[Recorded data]
◆ ◆ ◆ ◆

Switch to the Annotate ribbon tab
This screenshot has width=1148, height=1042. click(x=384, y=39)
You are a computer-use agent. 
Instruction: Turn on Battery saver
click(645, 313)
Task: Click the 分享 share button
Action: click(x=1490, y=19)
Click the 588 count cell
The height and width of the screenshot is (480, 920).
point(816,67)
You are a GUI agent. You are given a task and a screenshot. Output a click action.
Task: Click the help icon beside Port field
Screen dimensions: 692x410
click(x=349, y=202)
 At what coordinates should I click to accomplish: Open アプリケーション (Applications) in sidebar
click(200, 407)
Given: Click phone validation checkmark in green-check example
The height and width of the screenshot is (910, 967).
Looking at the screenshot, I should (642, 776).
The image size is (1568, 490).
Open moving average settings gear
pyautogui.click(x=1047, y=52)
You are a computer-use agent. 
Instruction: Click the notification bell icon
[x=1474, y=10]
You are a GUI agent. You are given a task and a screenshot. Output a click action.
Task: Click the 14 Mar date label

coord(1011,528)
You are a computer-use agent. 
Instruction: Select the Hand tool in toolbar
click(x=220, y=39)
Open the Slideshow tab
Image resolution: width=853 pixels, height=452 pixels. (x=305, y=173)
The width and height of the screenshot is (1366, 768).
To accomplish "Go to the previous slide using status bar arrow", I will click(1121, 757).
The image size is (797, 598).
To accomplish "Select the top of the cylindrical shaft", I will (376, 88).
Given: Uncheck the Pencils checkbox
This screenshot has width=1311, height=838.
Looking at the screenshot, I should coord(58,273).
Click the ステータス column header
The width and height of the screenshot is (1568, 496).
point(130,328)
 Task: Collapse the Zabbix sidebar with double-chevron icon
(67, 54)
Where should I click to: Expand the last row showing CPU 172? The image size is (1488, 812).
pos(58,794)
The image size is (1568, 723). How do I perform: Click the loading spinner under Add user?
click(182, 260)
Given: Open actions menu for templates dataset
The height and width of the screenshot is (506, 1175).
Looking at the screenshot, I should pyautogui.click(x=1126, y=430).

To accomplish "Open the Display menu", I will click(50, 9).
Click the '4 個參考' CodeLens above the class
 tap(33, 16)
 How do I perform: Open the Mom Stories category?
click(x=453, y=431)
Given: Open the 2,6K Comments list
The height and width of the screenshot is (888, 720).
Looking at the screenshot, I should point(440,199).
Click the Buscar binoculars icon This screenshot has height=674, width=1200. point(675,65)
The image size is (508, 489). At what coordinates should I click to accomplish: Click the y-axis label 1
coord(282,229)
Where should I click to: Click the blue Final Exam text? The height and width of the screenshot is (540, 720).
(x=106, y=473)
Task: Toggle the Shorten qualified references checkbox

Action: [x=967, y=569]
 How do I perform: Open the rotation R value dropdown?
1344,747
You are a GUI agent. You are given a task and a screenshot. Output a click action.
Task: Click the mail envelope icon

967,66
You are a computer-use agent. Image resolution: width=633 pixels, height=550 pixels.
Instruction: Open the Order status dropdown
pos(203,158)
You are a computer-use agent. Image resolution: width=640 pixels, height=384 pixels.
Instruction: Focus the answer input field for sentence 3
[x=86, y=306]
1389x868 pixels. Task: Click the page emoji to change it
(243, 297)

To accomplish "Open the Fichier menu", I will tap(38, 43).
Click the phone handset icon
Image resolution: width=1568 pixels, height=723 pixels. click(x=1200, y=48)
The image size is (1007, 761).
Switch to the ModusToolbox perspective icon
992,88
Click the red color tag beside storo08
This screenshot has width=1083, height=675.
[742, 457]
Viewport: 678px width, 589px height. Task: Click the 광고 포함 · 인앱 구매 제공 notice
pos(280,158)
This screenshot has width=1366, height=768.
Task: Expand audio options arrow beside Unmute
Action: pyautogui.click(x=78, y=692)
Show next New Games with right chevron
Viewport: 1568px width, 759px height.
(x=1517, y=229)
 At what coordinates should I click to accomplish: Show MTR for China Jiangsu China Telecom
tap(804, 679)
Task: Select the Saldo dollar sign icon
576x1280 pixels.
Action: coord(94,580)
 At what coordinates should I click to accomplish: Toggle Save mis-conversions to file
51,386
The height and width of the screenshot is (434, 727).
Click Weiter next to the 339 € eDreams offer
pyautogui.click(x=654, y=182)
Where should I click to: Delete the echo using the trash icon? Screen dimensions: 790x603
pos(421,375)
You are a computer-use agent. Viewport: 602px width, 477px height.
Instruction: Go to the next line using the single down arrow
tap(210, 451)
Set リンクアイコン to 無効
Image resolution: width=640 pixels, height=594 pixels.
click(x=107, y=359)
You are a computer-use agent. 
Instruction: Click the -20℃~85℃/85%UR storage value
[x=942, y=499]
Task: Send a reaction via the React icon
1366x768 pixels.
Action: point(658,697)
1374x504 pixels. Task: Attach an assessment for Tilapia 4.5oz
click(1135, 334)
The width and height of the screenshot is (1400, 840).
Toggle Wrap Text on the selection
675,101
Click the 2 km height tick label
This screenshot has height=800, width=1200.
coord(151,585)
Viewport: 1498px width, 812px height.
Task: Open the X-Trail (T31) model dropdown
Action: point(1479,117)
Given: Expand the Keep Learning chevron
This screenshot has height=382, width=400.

◆ ◆ ◆ ◆

● Task brief
Keep every word the same and copy out all of the entries.

● Final answer
Switch to the Annotate ribbon tab
This screenshot has width=1148, height=1042. click(x=384, y=39)
You are a computer-use agent. 
Instruction: Turn on Battery saver
click(645, 313)
Task: Click the 分享 share button
Action: click(x=1490, y=19)
Click the 588 count cell
The height and width of the screenshot is (480, 920).
point(816,67)
You are a GUI agent. You are given a task and a screenshot. Output a click action.
Task: Click the help icon beside Port field
Screen dimensions: 692x410
click(x=349, y=202)
 At what coordinates should I click to accomplish: Open アプリケーション (Applications) in sidebar
click(200, 407)
Given: Click phone validation checkmark in green-check example
The height and width of the screenshot is (910, 967).
Looking at the screenshot, I should (642, 776).
The image size is (1568, 490).
Open moving average settings gear
pyautogui.click(x=1047, y=52)
You are a computer-use agent. 
Instruction: Click the notification bell icon
[x=1474, y=10]
You are a GUI agent. You are given a task and a screenshot. Output a click action.
Task: Click the 14 Mar date label

coord(1011,528)
You are a computer-use agent. 
Instruction: Select the Hand tool in toolbar
click(x=220, y=39)
Open the Slideshow tab
Image resolution: width=853 pixels, height=452 pixels. (x=305, y=173)
The width and height of the screenshot is (1366, 768).
To accomplish "Go to the previous slide using status bar arrow", I will click(1121, 757).
The image size is (797, 598).
To accomplish "Select the top of the cylindrical shaft", I will (376, 88).
Given: Uncheck the Pencils checkbox
This screenshot has width=1311, height=838.
Looking at the screenshot, I should coord(58,273).
Click the ステータス column header
The width and height of the screenshot is (1568, 496).
point(130,328)
 Task: Collapse the Zabbix sidebar with double-chevron icon
(67, 54)
Where should I click to: Expand the last row showing CPU 172? The image size is (1488, 812).
pos(58,794)
The image size is (1568, 723). How do I perform: Click the loading spinner under Add user?
click(182, 260)
Given: Open actions menu for templates dataset
The height and width of the screenshot is (506, 1175).
Looking at the screenshot, I should pyautogui.click(x=1126, y=430).

To accomplish "Open the Display menu", I will click(50, 9).
Click the '4 個參考' CodeLens above the class
 tap(33, 16)
 How do I perform: Open the Mom Stories category?
click(x=453, y=431)
Given: Open the 2,6K Comments list
The height and width of the screenshot is (888, 720).
Looking at the screenshot, I should point(440,199).
Click the Buscar binoculars icon This screenshot has height=674, width=1200. point(675,65)
The image size is (508, 489). At what coordinates should I click to accomplish: Click the y-axis label 1
coord(282,229)
Where should I click to: Click the blue Final Exam text? The height and width of the screenshot is (540, 720).
(x=106, y=473)
Task: Toggle the Shorten qualified references checkbox

Action: [x=967, y=569]
 How do I perform: Open the rotation R value dropdown?
1344,747
You are a GUI agent. You are given a task and a screenshot. Output a click action.
Task: Click the mail envelope icon

967,66
You are a computer-use agent. Image resolution: width=633 pixels, height=550 pixels.
Instruction: Open the Order status dropdown
pos(203,158)
You are a computer-use agent. Image resolution: width=640 pixels, height=384 pixels.
Instruction: Focus the answer input field for sentence 3
[x=86, y=306]
1389x868 pixels. Task: Click the page emoji to change it
(243, 297)

To accomplish "Open the Fichier menu", I will tap(38, 43).
Click the phone handset icon
Image resolution: width=1568 pixels, height=723 pixels. click(x=1200, y=48)
The image size is (1007, 761).
Switch to the ModusToolbox perspective icon
992,88
Click the red color tag beside storo08
This screenshot has width=1083, height=675.
[742, 457]
Viewport: 678px width, 589px height. Task: Click the 광고 포함 · 인앱 구매 제공 notice
pos(280,158)
This screenshot has width=1366, height=768.
Task: Expand audio options arrow beside Unmute
Action: pyautogui.click(x=78, y=692)
Show next New Games with right chevron
Viewport: 1568px width, 759px height.
(x=1517, y=229)
 At what coordinates should I click to accomplish: Show MTR for China Jiangsu China Telecom
tap(804, 679)
Task: Select the Saldo dollar sign icon
576x1280 pixels.
Action: coord(94,580)
 At what coordinates should I click to accomplish: Toggle Save mis-conversions to file
51,386
The height and width of the screenshot is (434, 727).
Click Weiter next to the 339 € eDreams offer
pyautogui.click(x=654, y=182)
Where should I click to: Delete the echo using the trash icon? Screen dimensions: 790x603
pos(421,375)
You are a computer-use agent. Viewport: 602px width, 477px height.
Instruction: Go to the next line using the single down arrow
tap(210, 451)
Set リンクアイコン to 無効
Image resolution: width=640 pixels, height=594 pixels.
click(x=107, y=359)
You are a computer-use agent. 
Instruction: Click the -20℃~85℃/85%UR storage value
[x=942, y=499]
Task: Send a reaction via the React icon
1366x768 pixels.
Action: point(658,697)
1374x504 pixels. Task: Attach an assessment for Tilapia 4.5oz
click(1135, 334)
The width and height of the screenshot is (1400, 840).
Toggle Wrap Text on the selection
675,101
Click the 2 km height tick label
This screenshot has height=800, width=1200.
coord(151,585)
Viewport: 1498px width, 812px height.
Task: Open the X-Trail (T31) model dropdown
Action: point(1479,117)
Given: Expand the Keep Learning chevron
This screenshot has height=382, width=400.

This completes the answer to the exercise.